GIVEN REQUEST:
Can you reproduce the material below with "Pizza Hut HK & Macau" swapped for "Pizza Hut Singapore", leaving every other word as it stands?

___ SOURCE MATERIAL

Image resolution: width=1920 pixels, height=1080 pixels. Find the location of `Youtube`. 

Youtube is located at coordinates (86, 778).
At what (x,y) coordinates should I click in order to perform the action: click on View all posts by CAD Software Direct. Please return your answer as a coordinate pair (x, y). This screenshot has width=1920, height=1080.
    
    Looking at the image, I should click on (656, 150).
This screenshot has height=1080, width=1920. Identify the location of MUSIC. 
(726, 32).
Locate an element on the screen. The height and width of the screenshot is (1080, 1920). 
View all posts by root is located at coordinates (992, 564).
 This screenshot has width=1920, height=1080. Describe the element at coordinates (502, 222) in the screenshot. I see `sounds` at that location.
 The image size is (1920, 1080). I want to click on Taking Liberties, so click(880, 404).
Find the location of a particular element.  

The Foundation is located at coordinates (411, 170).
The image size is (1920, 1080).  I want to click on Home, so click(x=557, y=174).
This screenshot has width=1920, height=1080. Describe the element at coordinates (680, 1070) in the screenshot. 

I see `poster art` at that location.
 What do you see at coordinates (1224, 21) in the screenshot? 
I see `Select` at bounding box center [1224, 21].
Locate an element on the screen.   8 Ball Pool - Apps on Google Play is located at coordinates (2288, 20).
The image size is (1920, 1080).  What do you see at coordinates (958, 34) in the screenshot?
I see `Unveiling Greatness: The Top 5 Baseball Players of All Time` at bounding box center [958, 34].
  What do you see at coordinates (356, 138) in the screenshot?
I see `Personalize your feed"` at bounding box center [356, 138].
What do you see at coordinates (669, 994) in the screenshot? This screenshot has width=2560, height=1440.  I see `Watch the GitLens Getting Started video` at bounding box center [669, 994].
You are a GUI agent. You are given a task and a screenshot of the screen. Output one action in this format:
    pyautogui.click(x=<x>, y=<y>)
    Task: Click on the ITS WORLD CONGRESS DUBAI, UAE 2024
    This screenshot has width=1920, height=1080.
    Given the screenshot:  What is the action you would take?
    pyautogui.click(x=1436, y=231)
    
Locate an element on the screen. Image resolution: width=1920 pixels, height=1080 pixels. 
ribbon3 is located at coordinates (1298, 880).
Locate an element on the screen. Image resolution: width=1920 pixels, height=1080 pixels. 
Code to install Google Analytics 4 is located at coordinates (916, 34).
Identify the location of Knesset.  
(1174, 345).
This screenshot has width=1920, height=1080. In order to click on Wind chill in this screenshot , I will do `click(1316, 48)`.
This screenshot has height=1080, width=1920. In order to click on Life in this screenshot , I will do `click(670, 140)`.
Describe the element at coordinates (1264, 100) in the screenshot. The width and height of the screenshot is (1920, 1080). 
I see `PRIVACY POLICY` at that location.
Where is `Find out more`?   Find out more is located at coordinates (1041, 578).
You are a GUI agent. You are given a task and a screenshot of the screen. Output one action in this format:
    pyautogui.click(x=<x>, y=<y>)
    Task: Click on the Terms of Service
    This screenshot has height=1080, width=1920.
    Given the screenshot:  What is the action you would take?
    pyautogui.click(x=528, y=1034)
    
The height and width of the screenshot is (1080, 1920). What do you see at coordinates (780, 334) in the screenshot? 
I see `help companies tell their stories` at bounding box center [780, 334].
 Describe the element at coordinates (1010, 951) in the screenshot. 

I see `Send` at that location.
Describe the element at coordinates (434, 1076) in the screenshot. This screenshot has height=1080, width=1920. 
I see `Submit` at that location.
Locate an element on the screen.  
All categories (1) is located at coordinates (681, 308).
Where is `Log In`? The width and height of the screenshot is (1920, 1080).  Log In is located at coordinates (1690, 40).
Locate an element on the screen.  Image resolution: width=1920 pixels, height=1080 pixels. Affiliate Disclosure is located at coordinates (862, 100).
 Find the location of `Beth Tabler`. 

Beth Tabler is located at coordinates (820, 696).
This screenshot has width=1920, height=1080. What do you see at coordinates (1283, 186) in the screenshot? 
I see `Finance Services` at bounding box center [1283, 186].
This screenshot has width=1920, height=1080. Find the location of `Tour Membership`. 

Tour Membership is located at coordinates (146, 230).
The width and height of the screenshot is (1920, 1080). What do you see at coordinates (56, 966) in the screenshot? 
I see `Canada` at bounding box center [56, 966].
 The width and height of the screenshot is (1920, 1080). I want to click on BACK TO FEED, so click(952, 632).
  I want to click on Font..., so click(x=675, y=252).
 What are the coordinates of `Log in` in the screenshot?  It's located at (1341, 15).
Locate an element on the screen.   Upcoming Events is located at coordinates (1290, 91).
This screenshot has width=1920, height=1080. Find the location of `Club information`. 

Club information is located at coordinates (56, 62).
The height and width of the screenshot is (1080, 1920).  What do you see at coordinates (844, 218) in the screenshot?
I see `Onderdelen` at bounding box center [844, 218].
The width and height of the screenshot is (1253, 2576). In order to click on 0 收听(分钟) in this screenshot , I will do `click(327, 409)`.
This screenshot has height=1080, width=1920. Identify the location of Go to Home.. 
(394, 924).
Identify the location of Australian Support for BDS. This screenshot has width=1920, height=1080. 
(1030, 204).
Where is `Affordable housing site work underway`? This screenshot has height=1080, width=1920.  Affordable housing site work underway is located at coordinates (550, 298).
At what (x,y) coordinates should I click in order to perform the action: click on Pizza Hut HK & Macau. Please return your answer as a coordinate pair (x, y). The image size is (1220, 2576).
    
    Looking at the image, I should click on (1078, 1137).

______

EXERCISE RESULT:
Image resolution: width=1920 pixels, height=1080 pixels. Find the location of `Youtube`. 

Youtube is located at coordinates (86, 778).
At what (x,y) coordinates should I click in order to perform the action: click on View all posts by CAD Software Direct. Please return your answer as a coordinate pair (x, y). This screenshot has width=1920, height=1080.
    
    Looking at the image, I should click on (656, 150).
This screenshot has height=1080, width=1920. Identify the location of MUSIC. 
(726, 32).
Locate an element on the screen. The height and width of the screenshot is (1080, 1920). 
View all posts by root is located at coordinates (992, 564).
 This screenshot has width=1920, height=1080. Describe the element at coordinates (502, 222) in the screenshot. I see `sounds` at that location.
 The image size is (1920, 1080). I want to click on Taking Liberties, so click(880, 404).
Find the location of a particular element.  

The Foundation is located at coordinates (411, 170).
The image size is (1920, 1080).  I want to click on Home, so click(x=557, y=174).
This screenshot has width=1920, height=1080. Describe the element at coordinates (680, 1070) in the screenshot. 

I see `poster art` at that location.
 What do you see at coordinates (1224, 21) in the screenshot? 
I see `Select` at bounding box center [1224, 21].
Locate an element on the screen.   8 Ball Pool - Apps on Google Play is located at coordinates (2288, 20).
The image size is (1920, 1080).  What do you see at coordinates (958, 34) in the screenshot?
I see `Unveiling Greatness: The Top 5 Baseball Players of All Time` at bounding box center [958, 34].
  What do you see at coordinates (356, 138) in the screenshot?
I see `Personalize your feed"` at bounding box center [356, 138].
What do you see at coordinates (669, 994) in the screenshot? This screenshot has width=2560, height=1440.  I see `Watch the GitLens Getting Started video` at bounding box center [669, 994].
You are a GUI agent. You are given a task and a screenshot of the screen. Output one action in this format:
    pyautogui.click(x=<x>, y=<y>)
    Task: Click on the ITS WORLD CONGRESS DUBAI, UAE 2024
    This screenshot has width=1920, height=1080.
    Given the screenshot:  What is the action you would take?
    pyautogui.click(x=1436, y=231)
    
Locate an element on the screen. Image resolution: width=1920 pixels, height=1080 pixels. 
ribbon3 is located at coordinates (1298, 880).
Locate an element on the screen. Image resolution: width=1920 pixels, height=1080 pixels. 
Code to install Google Analytics 4 is located at coordinates (916, 34).
Identify the location of Knesset.  
(1174, 345).
This screenshot has width=1920, height=1080. In order to click on Wind chill in this screenshot , I will do `click(1316, 48)`.
This screenshot has height=1080, width=1920. In order to click on Life in this screenshot , I will do `click(670, 140)`.
Describe the element at coordinates (1264, 100) in the screenshot. The width and height of the screenshot is (1920, 1080). 
I see `PRIVACY POLICY` at that location.
Where is `Find out more`?   Find out more is located at coordinates (1041, 578).
You are a GUI agent. You are given a task and a screenshot of the screen. Output one action in this format:
    pyautogui.click(x=<x>, y=<y>)
    Task: Click on the Terms of Service
    This screenshot has height=1080, width=1920.
    Given the screenshot:  What is the action you would take?
    pyautogui.click(x=528, y=1034)
    
The height and width of the screenshot is (1080, 1920). What do you see at coordinates (780, 334) in the screenshot? 
I see `help companies tell their stories` at bounding box center [780, 334].
 Describe the element at coordinates (1010, 951) in the screenshot. 

I see `Send` at that location.
Describe the element at coordinates (434, 1076) in the screenshot. This screenshot has height=1080, width=1920. 
I see `Submit` at that location.
Locate an element on the screen.  
All categories (1) is located at coordinates (681, 308).
Where is `Log In`? The width and height of the screenshot is (1920, 1080).  Log In is located at coordinates (1690, 40).
Locate an element on the screen.  Image resolution: width=1920 pixels, height=1080 pixels. Affiliate Disclosure is located at coordinates (862, 100).
 Find the location of `Beth Tabler`. 

Beth Tabler is located at coordinates (820, 696).
This screenshot has width=1920, height=1080. What do you see at coordinates (1283, 186) in the screenshot? 
I see `Finance Services` at bounding box center [1283, 186].
This screenshot has width=1920, height=1080. Find the location of `Tour Membership`. 

Tour Membership is located at coordinates (146, 230).
The width and height of the screenshot is (1920, 1080). What do you see at coordinates (56, 966) in the screenshot? 
I see `Canada` at bounding box center [56, 966].
 The width and height of the screenshot is (1920, 1080). I want to click on BACK TO FEED, so click(952, 632).
  I want to click on Font..., so click(x=675, y=252).
 What are the coordinates of `Log in` in the screenshot?  It's located at (1341, 15).
Locate an element on the screen.   Upcoming Events is located at coordinates (1290, 91).
This screenshot has width=1920, height=1080. Find the location of `Club information`. 

Club information is located at coordinates (56, 62).
The height and width of the screenshot is (1080, 1920).  What do you see at coordinates (844, 218) in the screenshot?
I see `Onderdelen` at bounding box center [844, 218].
The width and height of the screenshot is (1253, 2576). In order to click on 0 收听(分钟) in this screenshot , I will do `click(327, 409)`.
This screenshot has height=1080, width=1920. Identify the location of Go to Home.. 
(394, 924).
Identify the location of Australian Support for BDS. This screenshot has width=1920, height=1080. 
(1030, 204).
Where is `Affordable housing site work underway`? This screenshot has height=1080, width=1920.  Affordable housing site work underway is located at coordinates (550, 298).
At what (x,y) coordinates should I click in order to perform the action: click on Pizza Hut Singapore. Please return your answer as a coordinate pair (x, y). The image size is (1220, 2576).
    
    Looking at the image, I should click on (1078, 1137).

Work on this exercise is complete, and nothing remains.